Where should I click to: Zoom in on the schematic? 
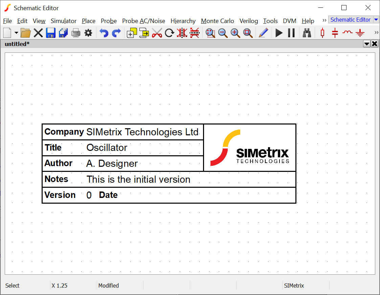[235, 33]
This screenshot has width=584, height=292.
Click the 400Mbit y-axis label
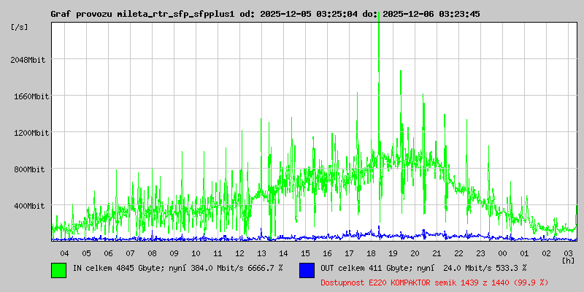pos(31,206)
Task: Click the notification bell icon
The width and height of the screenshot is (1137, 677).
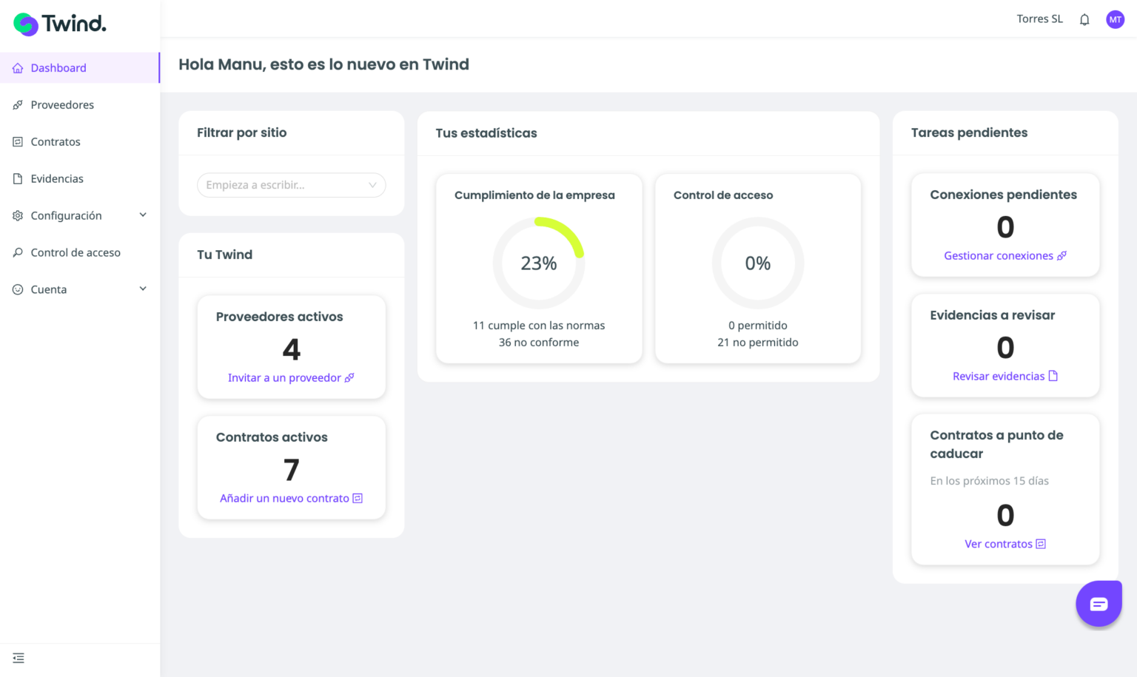Action: click(1084, 20)
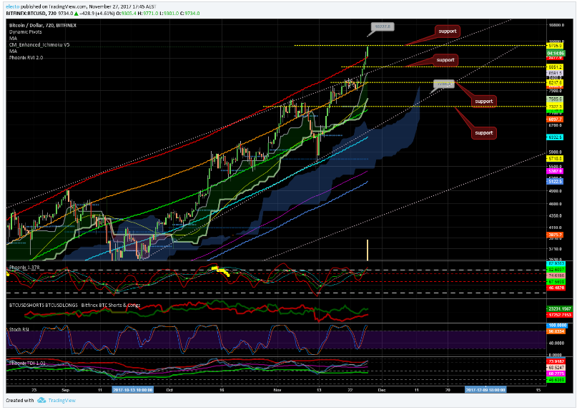Click the Stoch RSI pane label
This screenshot has height=410, width=577.
tap(19, 329)
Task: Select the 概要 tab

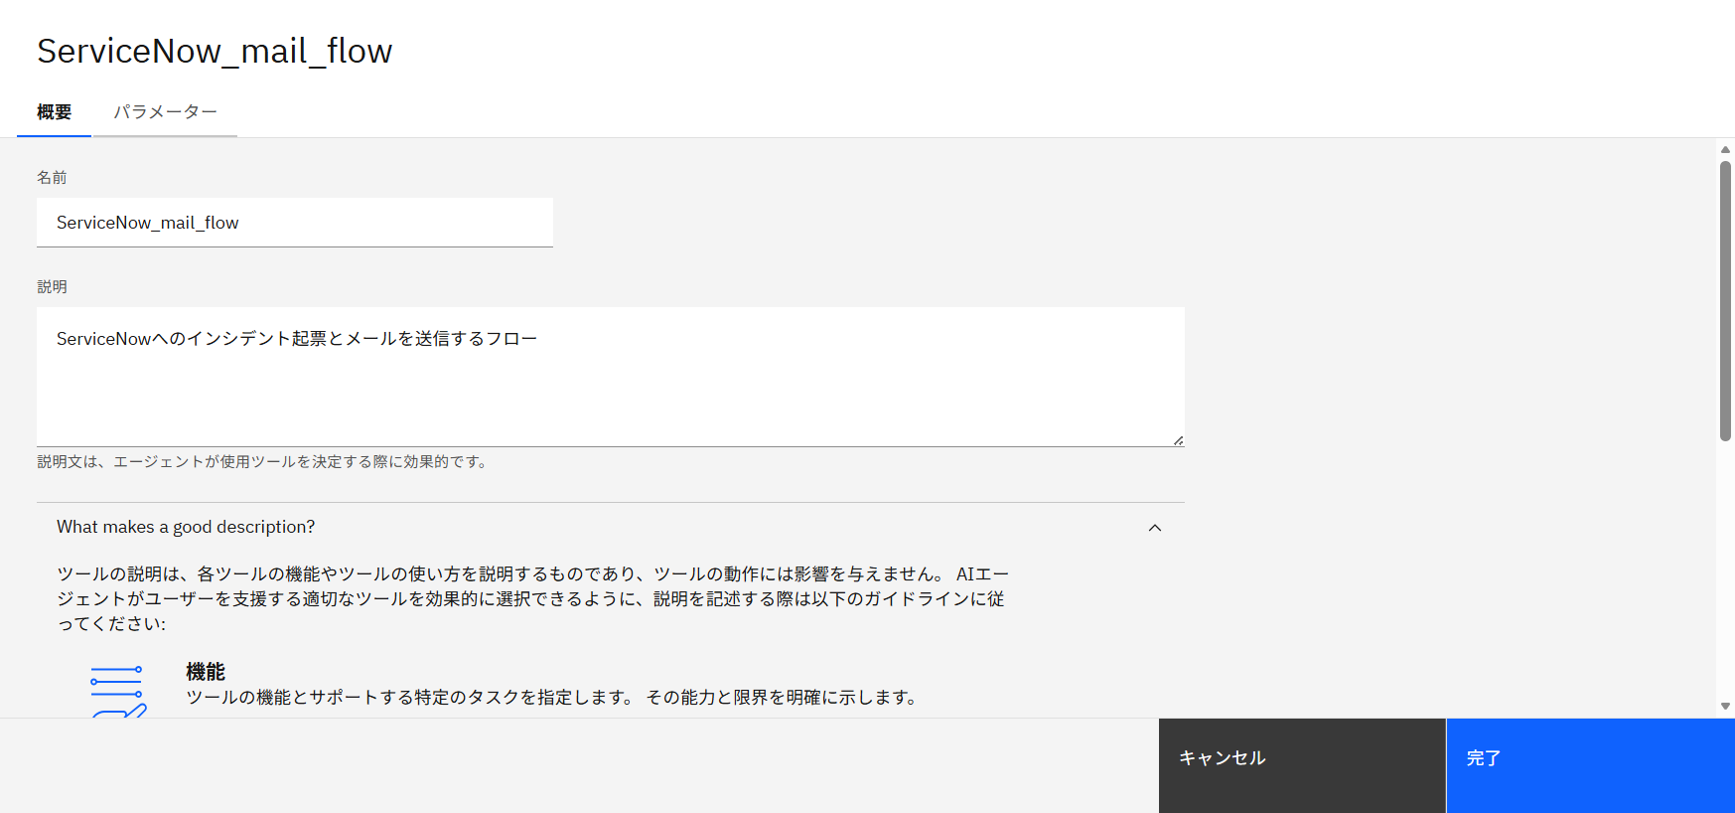Action: pos(55,112)
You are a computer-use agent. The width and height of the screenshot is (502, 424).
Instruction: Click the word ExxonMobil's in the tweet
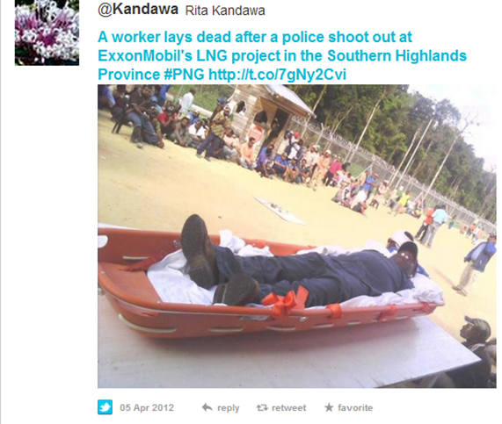pyautogui.click(x=145, y=55)
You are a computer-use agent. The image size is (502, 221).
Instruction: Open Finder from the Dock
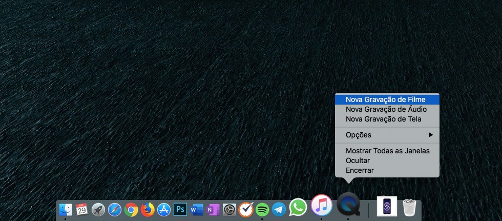click(x=66, y=210)
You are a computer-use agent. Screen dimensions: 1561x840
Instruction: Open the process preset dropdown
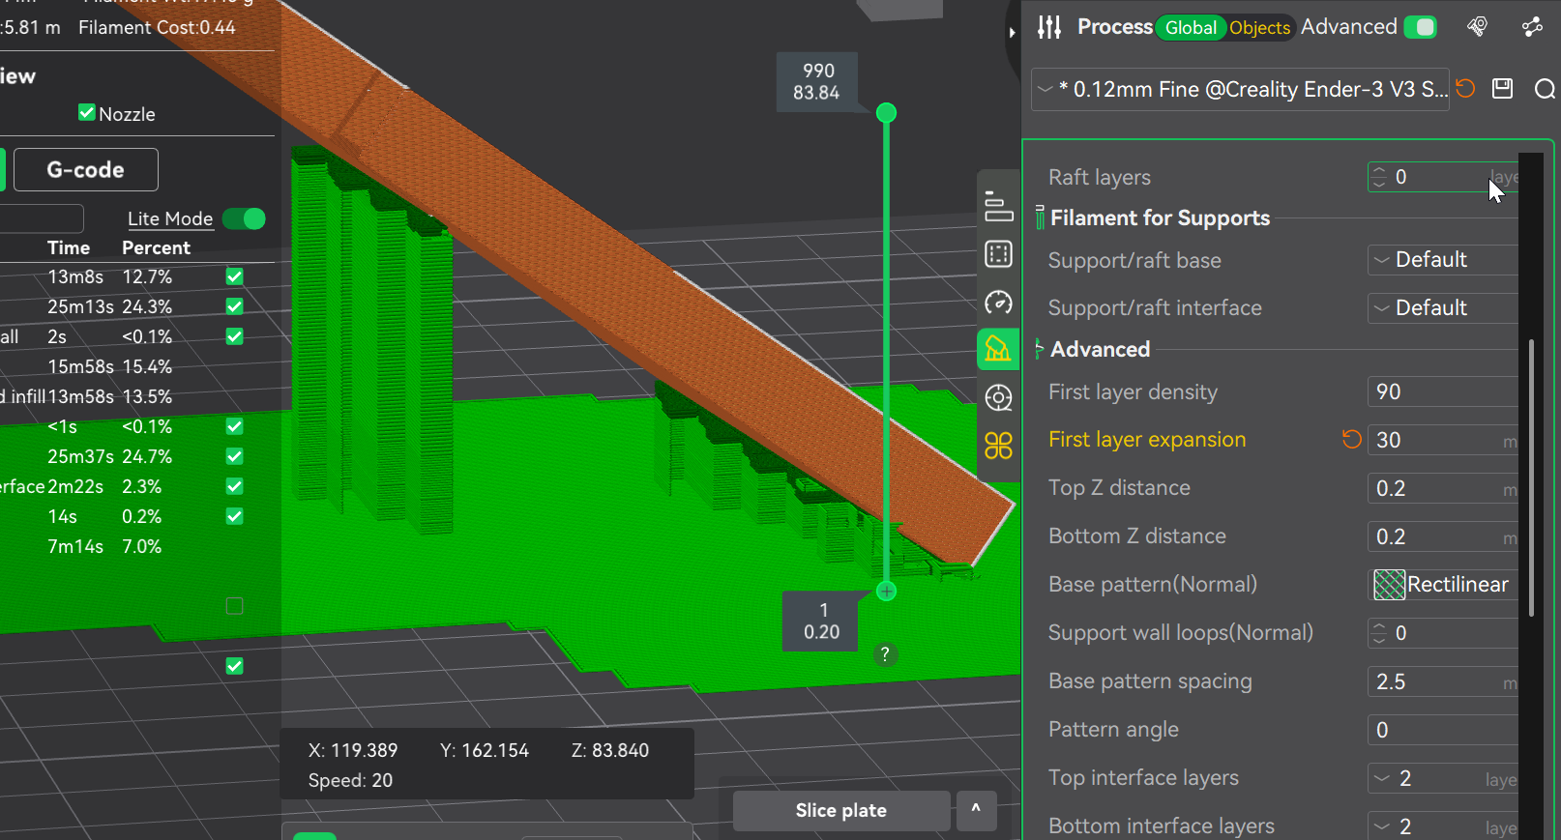click(x=1240, y=90)
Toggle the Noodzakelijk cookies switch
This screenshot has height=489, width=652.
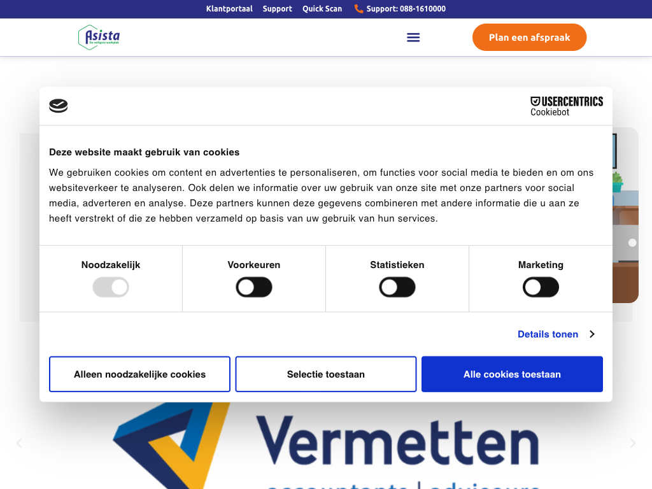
****
Find all the lines containing "agent" in the material, then copy them.

You are a computer-use agent. The width and height of the screenshot is (502, 424).
You are a computer-use agent. The image size is (502, 221).
You are a computer-use agent. Screen dimensions: 1561x840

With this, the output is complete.